28. While dismissing the Writ Petitions, it will be left open for the petitioners of the two Writ Petitions, that if they have any adverse claim over the land, which was the subject matter of the two Writ Petitions, and the proceedings, which were drawn before the Assistant Collector, on an executive side by filing complaints, they may have their recourses resorted to, in accordance with the proceedings contemplated under Schedule-2 of the Z.A. & L.R. Act, by drawing an appropriate proceedings before the competent Court, which has to be judicially agitated on its own merit by the Courts defined under U.P. Z.A. & L.R. Act.

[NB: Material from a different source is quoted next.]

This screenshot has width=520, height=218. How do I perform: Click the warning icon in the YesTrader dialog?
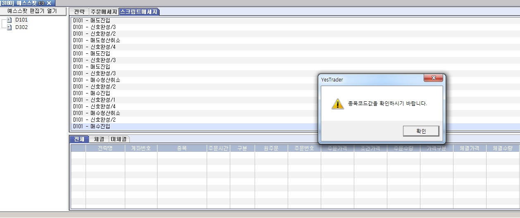pyautogui.click(x=337, y=103)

The right over the revenue land cannot be decided by the exercise of an executive direction. 29. Subject to the aforesaid liberty being granted to the petitioners of each Writ Petition, the Writ Petitions are dismissed, without prejudice to the rights of the respective petitioners to get their rights settled by adjudication, which has to be made by the competent Courts available to them under Schedule-2 of the Z.A. & L.R. Act. If either of the petitioners resort to the proceedings, as permissible under law, contained under Schedule-2 of the Act, that will be decided by the Court of Assistant Collector, 1st Class, without being prejudiced by any observation or the finding, which has been recorded in the orders, which had been passed on the administrative side.